Given information>
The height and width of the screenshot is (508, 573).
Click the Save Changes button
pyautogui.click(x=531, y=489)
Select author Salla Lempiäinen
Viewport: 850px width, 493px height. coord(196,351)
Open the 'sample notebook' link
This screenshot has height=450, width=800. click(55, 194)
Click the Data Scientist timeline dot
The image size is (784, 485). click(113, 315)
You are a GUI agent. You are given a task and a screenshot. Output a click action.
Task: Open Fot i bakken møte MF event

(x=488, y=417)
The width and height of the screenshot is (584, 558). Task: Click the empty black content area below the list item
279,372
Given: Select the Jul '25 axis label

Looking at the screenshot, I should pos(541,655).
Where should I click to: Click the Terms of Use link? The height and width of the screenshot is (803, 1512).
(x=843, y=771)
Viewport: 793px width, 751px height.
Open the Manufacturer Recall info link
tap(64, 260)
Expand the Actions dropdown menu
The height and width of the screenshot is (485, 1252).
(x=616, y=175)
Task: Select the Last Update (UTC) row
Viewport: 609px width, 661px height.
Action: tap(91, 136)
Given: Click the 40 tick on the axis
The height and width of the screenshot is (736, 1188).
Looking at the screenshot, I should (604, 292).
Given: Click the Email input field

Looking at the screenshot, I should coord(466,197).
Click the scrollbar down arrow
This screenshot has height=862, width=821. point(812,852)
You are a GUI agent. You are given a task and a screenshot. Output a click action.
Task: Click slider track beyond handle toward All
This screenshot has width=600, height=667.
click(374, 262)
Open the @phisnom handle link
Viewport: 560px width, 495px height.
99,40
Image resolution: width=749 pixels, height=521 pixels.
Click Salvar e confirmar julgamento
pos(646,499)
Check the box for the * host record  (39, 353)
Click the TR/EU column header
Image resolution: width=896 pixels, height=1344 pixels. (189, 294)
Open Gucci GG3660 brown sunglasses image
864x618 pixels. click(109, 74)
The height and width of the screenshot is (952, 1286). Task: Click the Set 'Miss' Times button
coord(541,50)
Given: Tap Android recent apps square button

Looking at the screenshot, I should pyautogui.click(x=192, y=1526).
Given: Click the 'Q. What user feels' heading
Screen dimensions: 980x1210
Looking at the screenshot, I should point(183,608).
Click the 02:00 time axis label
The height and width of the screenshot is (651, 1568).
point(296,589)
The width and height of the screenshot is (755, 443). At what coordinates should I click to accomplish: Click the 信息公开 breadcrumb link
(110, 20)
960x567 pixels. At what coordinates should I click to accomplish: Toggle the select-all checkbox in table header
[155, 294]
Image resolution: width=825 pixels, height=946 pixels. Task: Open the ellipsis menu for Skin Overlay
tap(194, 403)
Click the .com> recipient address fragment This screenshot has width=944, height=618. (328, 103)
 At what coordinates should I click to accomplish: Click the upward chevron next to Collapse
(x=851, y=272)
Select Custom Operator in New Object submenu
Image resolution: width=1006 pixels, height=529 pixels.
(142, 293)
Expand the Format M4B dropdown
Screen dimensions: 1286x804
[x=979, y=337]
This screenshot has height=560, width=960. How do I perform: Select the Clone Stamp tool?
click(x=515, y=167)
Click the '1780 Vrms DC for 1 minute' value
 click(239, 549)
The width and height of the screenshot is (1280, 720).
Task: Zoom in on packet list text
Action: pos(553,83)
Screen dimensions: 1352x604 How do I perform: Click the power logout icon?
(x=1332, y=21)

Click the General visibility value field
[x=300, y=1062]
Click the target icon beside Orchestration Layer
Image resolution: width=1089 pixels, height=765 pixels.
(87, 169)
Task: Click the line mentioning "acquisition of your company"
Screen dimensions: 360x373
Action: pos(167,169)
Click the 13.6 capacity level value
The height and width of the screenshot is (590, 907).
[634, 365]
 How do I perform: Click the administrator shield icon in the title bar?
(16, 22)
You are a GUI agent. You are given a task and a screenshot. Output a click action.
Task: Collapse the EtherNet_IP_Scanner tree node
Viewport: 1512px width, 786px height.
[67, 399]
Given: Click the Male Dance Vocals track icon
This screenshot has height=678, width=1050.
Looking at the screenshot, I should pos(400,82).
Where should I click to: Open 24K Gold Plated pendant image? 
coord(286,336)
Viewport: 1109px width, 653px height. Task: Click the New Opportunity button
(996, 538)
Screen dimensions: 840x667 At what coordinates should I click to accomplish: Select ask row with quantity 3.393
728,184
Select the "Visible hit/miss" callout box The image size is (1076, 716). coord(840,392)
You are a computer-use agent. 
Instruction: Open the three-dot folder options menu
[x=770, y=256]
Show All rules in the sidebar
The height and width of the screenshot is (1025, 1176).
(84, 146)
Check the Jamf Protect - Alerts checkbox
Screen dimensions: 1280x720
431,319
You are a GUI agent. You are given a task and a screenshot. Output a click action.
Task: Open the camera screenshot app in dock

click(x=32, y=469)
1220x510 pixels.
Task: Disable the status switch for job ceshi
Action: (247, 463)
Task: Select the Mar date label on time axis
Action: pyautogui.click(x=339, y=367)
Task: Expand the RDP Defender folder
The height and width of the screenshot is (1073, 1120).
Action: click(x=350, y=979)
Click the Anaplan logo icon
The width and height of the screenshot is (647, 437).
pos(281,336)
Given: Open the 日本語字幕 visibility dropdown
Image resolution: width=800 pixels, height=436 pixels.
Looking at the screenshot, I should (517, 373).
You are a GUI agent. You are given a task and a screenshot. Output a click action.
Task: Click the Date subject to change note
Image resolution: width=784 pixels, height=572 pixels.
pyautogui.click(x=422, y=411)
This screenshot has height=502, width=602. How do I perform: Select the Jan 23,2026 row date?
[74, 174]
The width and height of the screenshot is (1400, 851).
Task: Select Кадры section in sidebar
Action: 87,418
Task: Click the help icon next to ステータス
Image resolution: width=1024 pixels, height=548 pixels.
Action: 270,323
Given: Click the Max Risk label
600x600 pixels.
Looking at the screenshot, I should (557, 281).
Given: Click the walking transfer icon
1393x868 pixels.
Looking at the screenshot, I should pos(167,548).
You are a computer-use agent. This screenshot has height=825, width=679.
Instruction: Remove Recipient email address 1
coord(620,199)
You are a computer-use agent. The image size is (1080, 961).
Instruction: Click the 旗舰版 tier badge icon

Exercise instructions> Among the lines above, please find those with "computer" and copy them.

Answer to this exercise>
You are a computer-use agent. 
You are a computer-use agent. This screenshot has height=825, width=679.
You are a computer-use agent. The image size is (1080, 961).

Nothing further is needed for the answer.